## Exercise details
Swap every "icon" for "symbol" in the entries that begin at the line containing "At what coordinates should I click to accomplish: Toggle" and stop after the line containing "point(167,381)", leaving everything else unchanged.

### Material shown

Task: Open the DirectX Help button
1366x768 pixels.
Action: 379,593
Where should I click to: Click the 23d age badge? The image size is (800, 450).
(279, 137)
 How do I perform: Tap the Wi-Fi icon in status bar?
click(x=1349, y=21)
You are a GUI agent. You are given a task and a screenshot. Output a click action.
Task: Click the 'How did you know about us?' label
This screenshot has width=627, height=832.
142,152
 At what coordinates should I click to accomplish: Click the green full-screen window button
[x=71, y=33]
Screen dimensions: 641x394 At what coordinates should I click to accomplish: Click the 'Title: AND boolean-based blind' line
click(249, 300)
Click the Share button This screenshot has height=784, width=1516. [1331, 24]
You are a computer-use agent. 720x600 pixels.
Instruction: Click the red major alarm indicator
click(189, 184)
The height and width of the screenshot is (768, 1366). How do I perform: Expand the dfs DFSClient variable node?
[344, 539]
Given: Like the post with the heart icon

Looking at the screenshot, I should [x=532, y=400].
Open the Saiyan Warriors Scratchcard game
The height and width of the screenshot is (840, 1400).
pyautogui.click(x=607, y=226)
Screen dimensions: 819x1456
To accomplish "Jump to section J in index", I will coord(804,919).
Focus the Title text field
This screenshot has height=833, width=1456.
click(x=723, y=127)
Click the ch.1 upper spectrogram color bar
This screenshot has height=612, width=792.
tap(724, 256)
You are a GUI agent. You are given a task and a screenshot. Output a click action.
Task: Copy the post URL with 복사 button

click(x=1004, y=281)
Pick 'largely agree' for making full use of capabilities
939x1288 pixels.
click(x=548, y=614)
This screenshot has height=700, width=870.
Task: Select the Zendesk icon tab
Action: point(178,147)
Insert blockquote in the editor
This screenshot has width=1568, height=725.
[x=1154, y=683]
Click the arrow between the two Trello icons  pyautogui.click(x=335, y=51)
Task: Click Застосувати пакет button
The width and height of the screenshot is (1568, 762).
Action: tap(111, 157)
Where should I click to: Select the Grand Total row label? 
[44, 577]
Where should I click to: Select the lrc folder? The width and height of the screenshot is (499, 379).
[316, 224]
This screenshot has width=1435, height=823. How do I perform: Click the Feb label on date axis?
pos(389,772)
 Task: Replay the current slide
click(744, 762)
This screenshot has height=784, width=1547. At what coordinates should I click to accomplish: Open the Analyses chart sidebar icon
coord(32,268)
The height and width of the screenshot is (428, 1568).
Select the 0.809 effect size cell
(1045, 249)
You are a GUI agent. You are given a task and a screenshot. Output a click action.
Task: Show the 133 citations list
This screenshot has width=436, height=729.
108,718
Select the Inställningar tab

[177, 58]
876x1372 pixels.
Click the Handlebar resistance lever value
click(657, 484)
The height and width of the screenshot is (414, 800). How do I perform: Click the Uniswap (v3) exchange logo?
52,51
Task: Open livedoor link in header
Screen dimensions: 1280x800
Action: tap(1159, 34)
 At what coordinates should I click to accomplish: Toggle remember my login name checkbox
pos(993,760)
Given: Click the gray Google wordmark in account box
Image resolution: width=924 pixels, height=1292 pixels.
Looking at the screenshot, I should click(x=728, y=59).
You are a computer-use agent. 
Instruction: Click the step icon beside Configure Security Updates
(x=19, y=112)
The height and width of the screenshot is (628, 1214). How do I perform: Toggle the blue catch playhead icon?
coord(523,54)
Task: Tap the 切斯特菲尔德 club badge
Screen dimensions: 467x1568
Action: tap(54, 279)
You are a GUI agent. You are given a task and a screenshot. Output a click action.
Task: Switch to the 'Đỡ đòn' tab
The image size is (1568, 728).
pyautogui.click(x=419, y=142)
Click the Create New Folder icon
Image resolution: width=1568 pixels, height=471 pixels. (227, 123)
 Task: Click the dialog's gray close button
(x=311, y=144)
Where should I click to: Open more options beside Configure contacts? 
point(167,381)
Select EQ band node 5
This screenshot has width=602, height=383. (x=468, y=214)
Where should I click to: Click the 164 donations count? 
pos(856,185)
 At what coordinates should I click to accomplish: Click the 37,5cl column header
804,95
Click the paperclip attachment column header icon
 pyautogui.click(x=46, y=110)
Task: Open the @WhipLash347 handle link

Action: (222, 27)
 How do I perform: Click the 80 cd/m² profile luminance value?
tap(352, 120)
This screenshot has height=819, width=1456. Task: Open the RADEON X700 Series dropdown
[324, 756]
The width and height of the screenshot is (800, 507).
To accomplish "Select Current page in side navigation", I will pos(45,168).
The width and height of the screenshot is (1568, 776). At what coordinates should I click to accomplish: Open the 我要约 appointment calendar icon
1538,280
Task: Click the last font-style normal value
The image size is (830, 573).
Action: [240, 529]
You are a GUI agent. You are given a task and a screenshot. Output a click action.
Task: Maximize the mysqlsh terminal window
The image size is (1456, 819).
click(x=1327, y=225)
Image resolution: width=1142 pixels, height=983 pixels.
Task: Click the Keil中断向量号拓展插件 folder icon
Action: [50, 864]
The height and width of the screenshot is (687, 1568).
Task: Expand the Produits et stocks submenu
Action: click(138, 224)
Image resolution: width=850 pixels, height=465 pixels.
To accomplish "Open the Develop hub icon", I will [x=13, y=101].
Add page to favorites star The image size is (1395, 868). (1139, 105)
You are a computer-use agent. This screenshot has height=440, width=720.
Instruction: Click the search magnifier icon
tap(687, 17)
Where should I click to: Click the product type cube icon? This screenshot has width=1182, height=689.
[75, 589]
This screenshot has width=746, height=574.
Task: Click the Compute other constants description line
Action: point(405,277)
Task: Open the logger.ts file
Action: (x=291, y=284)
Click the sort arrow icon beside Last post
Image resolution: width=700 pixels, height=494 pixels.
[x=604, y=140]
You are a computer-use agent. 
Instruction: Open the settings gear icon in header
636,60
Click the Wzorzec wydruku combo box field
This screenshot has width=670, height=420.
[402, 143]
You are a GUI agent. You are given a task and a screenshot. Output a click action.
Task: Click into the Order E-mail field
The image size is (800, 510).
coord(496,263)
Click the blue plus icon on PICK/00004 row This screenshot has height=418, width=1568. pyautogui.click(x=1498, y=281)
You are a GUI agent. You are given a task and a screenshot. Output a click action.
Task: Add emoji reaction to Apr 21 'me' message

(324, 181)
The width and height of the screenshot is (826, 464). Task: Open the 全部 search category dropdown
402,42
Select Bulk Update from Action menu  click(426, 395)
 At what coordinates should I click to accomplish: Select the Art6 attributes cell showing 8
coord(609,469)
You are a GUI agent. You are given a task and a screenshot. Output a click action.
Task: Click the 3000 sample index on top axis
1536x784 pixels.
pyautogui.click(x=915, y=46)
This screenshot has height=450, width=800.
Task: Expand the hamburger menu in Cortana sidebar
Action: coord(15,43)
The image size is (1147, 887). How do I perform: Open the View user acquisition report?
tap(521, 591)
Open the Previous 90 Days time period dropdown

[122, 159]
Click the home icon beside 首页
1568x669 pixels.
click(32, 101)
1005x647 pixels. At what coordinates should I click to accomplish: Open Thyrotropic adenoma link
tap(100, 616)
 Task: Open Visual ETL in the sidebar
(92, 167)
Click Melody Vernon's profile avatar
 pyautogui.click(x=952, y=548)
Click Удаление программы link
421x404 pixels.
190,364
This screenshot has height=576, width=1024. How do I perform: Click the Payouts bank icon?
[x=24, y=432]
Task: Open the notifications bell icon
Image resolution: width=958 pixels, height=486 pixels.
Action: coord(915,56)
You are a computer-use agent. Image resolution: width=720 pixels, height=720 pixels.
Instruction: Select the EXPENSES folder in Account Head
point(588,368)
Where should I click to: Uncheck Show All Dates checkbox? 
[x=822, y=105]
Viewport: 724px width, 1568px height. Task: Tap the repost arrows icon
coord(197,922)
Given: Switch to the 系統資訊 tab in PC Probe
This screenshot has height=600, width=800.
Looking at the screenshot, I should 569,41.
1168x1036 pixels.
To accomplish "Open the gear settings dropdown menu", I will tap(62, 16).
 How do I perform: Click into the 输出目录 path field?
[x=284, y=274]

######

## Response
 At what coordinates should I click to accomplish: Toggle remember my login name checkbox
pos(993,760)
Given: Click the gray Google wordmark in account box
Image resolution: width=924 pixels, height=1292 pixels.
Looking at the screenshot, I should click(x=728, y=59).
You are a computer-use agent. 
Instruction: Click the step symbol beside Configure Security Updates
(x=19, y=112)
The height and width of the screenshot is (628, 1214). How do I perform: Toggle the blue catch playhead symbol?
coord(523,54)
Task: Tap the 切斯特菲尔德 club badge
Screen dimensions: 467x1568
Action: tap(54, 279)
You are a GUI agent. You are given a task and a screenshot. Output a click action.
Task: Switch to the 'Đỡ đòn' tab
The image size is (1568, 728).
pyautogui.click(x=419, y=142)
Click the Create New Folder symbol
Image resolution: width=1568 pixels, height=471 pixels. (227, 123)
 Task: Click the dialog's gray close button
(x=311, y=144)
Where should I click to: Open more options beside Configure contacts? 
point(167,381)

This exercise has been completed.